The provision of social grants by the state is necessary because expecting the parents alone to meet the children’s needs would punish, not the parents who fail, but the children who are failed. The grant is not intended to replace the parents’ role but rather to supplement it.

The children’s grants (child support grant, foster care grant and the care dependency grant) range from R350 to R1,500 a month.

Because of the context in which a grant is awarded and because the grant is a meagre amount to a child in need, it is even more important to ensure that these grants are strongly protected. The meaning of “benefit” must be interpreted to refer to the provision of an immediate benefit that, in our opinion, can only accrue to the child. The amount of R350 is a small supplement to address a child’s primary needs and should be used as such. Using this money for deductions on a funeral insurance policy to be paid out on a child’s death or that of a family member would be to hinder the child’s ability to thrive and even his or her survival.

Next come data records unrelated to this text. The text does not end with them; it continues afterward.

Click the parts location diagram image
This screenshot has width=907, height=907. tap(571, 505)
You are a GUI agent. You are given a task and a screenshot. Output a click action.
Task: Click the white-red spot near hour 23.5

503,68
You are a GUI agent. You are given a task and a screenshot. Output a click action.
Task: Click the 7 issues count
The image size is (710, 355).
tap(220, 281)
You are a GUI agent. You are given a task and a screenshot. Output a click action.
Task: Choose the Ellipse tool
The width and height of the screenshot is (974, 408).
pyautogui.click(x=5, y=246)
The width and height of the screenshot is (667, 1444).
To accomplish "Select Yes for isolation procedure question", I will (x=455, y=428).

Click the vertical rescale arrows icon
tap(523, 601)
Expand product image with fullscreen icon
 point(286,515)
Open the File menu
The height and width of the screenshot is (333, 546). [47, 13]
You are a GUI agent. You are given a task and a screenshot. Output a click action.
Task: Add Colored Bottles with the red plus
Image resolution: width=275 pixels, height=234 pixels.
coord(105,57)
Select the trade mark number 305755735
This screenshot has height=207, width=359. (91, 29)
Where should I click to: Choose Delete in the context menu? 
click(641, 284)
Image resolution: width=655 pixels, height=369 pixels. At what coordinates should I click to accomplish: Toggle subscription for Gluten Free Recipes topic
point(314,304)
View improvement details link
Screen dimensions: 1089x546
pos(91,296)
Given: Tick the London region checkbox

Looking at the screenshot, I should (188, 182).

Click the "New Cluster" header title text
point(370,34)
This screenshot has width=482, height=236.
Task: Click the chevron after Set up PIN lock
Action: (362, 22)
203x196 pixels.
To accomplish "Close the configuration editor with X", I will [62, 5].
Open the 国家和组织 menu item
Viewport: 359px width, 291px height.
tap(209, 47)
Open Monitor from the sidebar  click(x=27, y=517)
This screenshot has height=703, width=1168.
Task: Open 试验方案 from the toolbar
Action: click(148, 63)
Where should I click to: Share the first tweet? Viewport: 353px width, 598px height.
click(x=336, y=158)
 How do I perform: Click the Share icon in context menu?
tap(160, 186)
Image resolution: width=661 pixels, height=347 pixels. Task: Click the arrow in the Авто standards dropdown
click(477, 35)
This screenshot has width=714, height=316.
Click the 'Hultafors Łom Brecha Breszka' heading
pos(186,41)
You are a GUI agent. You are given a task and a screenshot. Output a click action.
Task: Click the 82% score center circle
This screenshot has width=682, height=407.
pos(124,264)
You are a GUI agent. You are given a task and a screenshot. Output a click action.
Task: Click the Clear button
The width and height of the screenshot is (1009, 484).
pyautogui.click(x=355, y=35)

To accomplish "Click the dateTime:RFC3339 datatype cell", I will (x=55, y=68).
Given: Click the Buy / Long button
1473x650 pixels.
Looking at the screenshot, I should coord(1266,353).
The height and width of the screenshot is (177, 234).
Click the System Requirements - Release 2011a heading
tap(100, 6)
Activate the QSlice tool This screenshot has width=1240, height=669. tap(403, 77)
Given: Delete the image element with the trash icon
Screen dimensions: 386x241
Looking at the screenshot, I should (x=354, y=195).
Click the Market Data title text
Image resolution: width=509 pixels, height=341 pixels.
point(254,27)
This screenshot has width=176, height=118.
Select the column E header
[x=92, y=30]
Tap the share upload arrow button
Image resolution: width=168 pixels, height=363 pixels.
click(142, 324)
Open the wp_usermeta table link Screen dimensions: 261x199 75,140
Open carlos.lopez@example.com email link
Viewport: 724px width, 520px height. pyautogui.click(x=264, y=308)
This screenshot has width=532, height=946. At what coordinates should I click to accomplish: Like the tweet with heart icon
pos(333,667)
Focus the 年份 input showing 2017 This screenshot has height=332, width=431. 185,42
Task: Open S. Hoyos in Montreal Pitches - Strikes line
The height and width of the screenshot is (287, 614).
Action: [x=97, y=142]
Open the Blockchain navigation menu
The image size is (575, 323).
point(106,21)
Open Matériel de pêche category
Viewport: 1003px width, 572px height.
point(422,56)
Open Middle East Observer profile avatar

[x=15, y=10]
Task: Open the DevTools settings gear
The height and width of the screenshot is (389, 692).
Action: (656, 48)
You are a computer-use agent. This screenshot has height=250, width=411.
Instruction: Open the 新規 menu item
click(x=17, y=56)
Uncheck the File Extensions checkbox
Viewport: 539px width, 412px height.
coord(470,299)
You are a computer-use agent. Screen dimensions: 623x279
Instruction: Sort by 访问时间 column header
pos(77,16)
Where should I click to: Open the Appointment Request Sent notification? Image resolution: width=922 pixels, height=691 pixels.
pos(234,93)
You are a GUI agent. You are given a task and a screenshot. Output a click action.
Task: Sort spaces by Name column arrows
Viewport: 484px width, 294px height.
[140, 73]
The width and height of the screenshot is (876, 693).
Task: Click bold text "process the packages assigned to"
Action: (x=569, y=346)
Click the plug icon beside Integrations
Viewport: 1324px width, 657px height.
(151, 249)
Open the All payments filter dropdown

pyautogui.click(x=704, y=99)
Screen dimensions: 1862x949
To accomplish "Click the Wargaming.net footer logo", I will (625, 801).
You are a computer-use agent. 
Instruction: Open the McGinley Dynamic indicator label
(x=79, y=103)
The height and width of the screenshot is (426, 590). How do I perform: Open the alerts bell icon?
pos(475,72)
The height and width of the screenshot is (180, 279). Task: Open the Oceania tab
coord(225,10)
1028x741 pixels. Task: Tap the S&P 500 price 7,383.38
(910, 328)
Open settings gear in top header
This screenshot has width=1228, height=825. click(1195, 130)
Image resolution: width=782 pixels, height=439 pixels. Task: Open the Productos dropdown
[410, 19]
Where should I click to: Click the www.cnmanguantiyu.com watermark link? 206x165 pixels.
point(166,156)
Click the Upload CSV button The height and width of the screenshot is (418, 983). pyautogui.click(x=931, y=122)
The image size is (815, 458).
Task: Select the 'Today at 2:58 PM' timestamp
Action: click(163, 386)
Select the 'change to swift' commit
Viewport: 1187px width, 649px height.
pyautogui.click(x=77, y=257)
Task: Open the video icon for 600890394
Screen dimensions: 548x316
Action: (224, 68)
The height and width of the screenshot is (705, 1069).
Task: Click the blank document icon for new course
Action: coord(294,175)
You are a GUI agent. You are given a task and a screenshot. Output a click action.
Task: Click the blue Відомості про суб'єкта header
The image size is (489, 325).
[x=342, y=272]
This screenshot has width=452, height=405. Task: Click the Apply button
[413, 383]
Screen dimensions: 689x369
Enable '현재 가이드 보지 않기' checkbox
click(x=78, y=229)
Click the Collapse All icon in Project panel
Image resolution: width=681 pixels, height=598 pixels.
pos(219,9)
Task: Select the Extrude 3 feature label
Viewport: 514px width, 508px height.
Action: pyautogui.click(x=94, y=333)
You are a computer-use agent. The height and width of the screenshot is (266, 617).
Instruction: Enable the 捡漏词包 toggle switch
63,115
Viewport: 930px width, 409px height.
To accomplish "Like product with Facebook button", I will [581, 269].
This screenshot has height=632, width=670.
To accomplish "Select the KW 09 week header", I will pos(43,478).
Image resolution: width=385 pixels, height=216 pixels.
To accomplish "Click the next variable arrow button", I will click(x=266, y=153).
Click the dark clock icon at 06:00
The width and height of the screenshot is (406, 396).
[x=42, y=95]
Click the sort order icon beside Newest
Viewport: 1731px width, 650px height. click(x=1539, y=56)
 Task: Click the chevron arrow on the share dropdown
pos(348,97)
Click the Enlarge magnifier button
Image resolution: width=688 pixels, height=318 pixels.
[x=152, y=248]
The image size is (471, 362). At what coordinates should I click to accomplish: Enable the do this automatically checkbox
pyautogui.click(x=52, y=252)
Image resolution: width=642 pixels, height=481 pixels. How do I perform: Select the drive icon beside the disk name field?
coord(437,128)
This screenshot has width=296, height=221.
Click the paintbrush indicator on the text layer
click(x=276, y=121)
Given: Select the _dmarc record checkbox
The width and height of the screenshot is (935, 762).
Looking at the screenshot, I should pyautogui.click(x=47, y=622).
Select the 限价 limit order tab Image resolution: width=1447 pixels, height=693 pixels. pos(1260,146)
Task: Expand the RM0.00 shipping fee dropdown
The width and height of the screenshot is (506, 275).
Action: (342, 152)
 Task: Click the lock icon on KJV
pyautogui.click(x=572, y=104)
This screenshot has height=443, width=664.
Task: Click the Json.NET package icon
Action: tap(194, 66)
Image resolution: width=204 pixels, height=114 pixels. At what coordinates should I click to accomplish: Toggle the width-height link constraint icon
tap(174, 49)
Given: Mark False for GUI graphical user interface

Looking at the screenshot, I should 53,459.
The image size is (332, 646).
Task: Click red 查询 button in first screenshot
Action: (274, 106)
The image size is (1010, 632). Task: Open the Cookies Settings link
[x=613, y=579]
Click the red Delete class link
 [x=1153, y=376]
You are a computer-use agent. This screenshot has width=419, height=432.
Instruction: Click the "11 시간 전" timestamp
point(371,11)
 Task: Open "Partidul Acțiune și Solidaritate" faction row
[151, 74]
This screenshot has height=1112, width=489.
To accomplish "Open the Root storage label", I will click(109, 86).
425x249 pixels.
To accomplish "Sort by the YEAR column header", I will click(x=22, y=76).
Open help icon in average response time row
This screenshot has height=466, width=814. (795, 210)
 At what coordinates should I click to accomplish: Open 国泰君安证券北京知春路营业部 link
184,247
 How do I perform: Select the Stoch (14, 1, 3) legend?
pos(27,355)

Last month’s settlement protects those children who receive grants in order to survive and ensures that access to the grant is unencumbered.

Those who oppose the payment of grants often fail to understand their social and economic need and urgency within the South African context. The reality is that most grants aim to assist families in dealing with the burdens of an economy designed to maximise profits for the super rich in the most unequal economy in the world. This economy does not cater for everyone and creates and exploits poverty and desperation.

If Lion of Africa had been allowed to continue with direct deductions for funeral insurance, where the benefit to the child was minimal compared to the damage, that extractive profit-making would have been institutionally sanctioned. The settlement in this case prevented that. The settlement also strengthened the amended regulations promulgated on 6 May 2016, which stipulate that direct funeral insurance deductions from children’s grants are not allowed.

But the fight is not over.

A grace period of six months has been allowed for direct deductions from children’s grants. This transitional period is necessary to allow families to make alternative arrangements to pay for funeral insurance. The Lion of Africa settlement did not pronounce finally on the new regulations and there may be room for any company affected by these regulations to come forward and challenge them at a later date.

Nevertheless, the impact of the settlement in terms of this particular case is that Lion of Africa will not enforce any funeral policies that were entered into between December 2015 and May 2016.

This case is an incredibly valuable one. The institutional protection of children’s grants and the message is that grants must be protected are clear. It is a commendable outcome that should be applauded.

Mabhenxa is a candidate attorney at the Centre for Applied Legal Studies, Naidu is the KZN Regional Manager and Paulus the National Advocacy Manager of the Black Sash Trust. Kendra Ritterhern and Allison Martin, both Stanford University interns, assisted with the article.

Views expressed are not necessarily those of GroundUp.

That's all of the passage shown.